Whether or not humans choose to believe their own false ideas and vain imaginings that tell them there is no God and nobody has a soul, reality exists otherwise.
I do believe in God and that everyone has a soul. Therefore I cannot form a coherent or comprehensive view of myself without considering what this means to me. Today I created another ‘page’ attached to a heading tab at the top of this blog simply called — GOD LOVE.
Being so abused from the time I was born that I could not begin to conceptualize what love might be, or even that it actually existed, has made certain aspects of my living and my healing journey complicated in regard to love. I may never know in this lifetime in my conscious mind what love is. That does not stop me from questing for that understanding.
I wrote a post today that is attached to GOD LOVE. In it I describe as clearly as I now understand it at my age of 60 what ‘being’ Mother’s ‘devil child’ was about and what it did to me by the time I was 17. I also describe a bit about my soul’s journey through those years of abuse and out into the world I entered when I left home. SEE: *CHILD ABUSE AND THE JOURNEY OF MY SOUL
I will welcome all ‘reasonable’ comments to anything I write at GOD LOVE at the same time I reserve all rights to NOT post what I am not comfortable with and to edit what I do post if that feels comfortable. Those pages are about comfort, something I new NOTHING about the first 18 years of my life and something I will probably never completely understand while I life on this earth in my trauma-changed body.
I also posted the contents of a soul-related talk by an expert on the subject that I consider most important at *NO MATTER WHAT – HAVE NO ENEMY. There is nothing in those words that gives me spiritual permission — or any other kind of permission — to think ill of anyone, including my parents.

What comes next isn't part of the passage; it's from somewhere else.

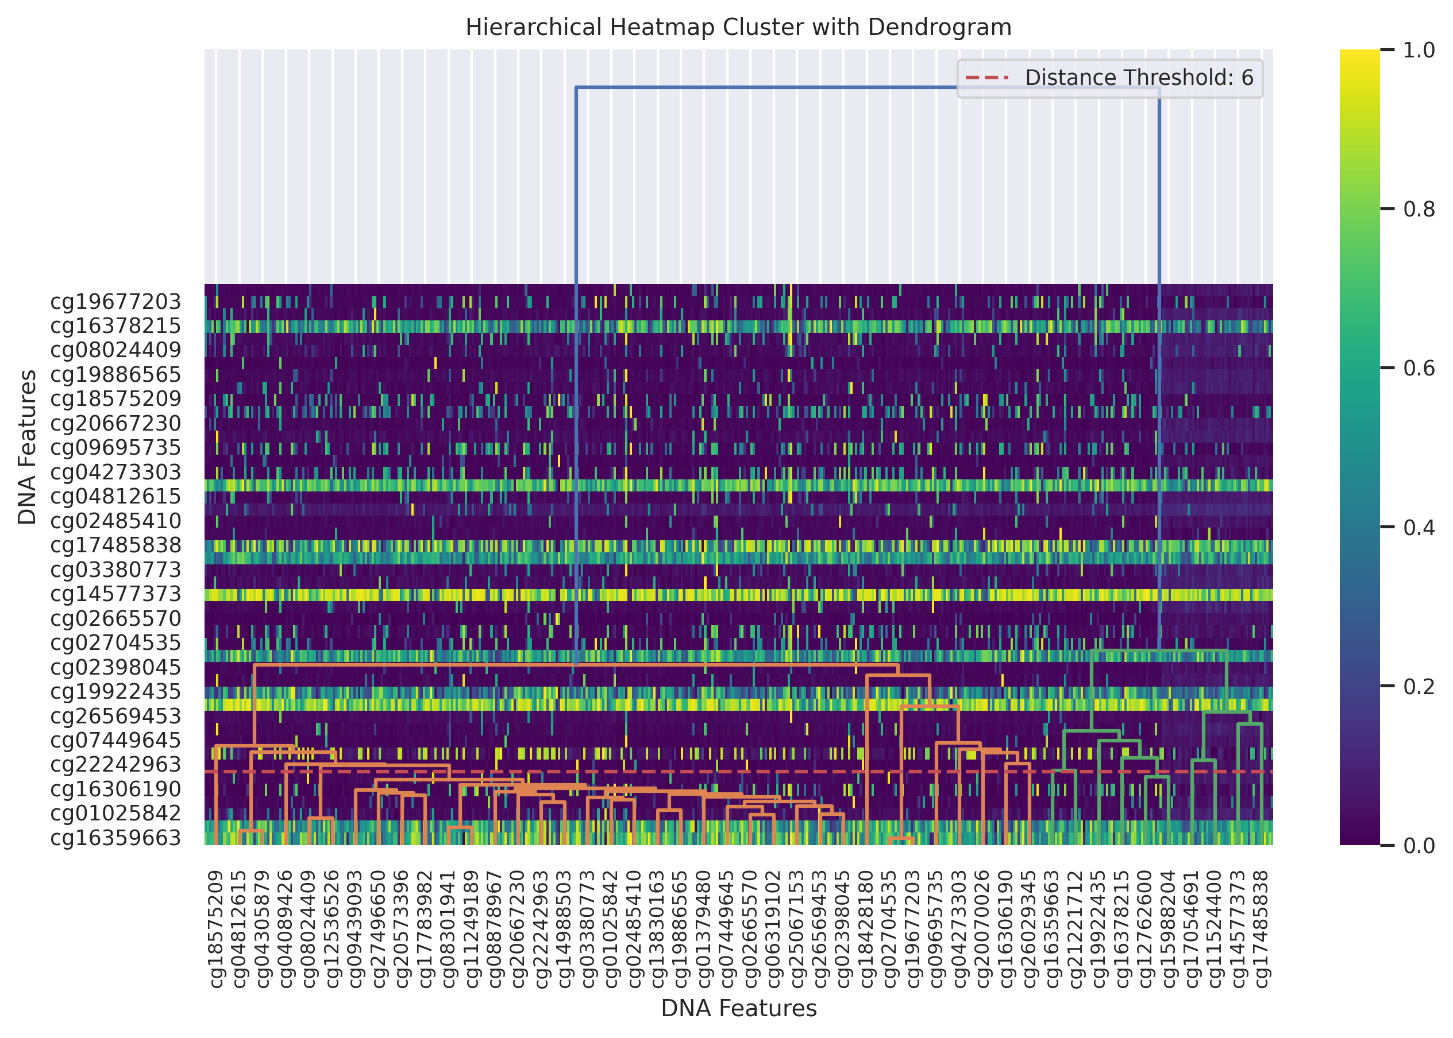Screen dimensions: 1453x1038
Task: Click y-axis label cg16359663
Action: coord(116,838)
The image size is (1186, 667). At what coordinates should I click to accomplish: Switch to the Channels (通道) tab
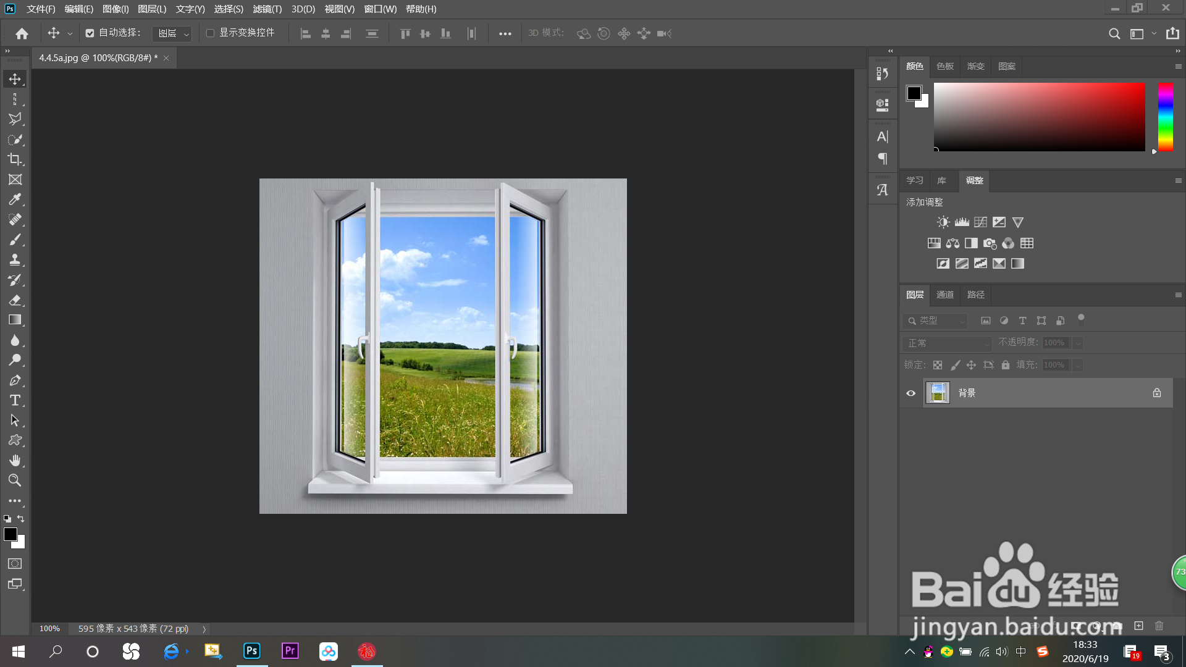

This new section and my collection of writings over there are necessary for me at this point in my healing journey because it is my soul that in-formed me as a child. It is my soul that brought me through those horrendous years of insane abuse. It is spiritual assistance from God’s unseen realms that protected me from death and disintegration through my difficult first years of life as a soul.
It is my hope that forever in this lifetime I will seek truth, and that forever after my mortal body parts ways with my soul upon my physical death that I will do the same. I pray to God to teach me love.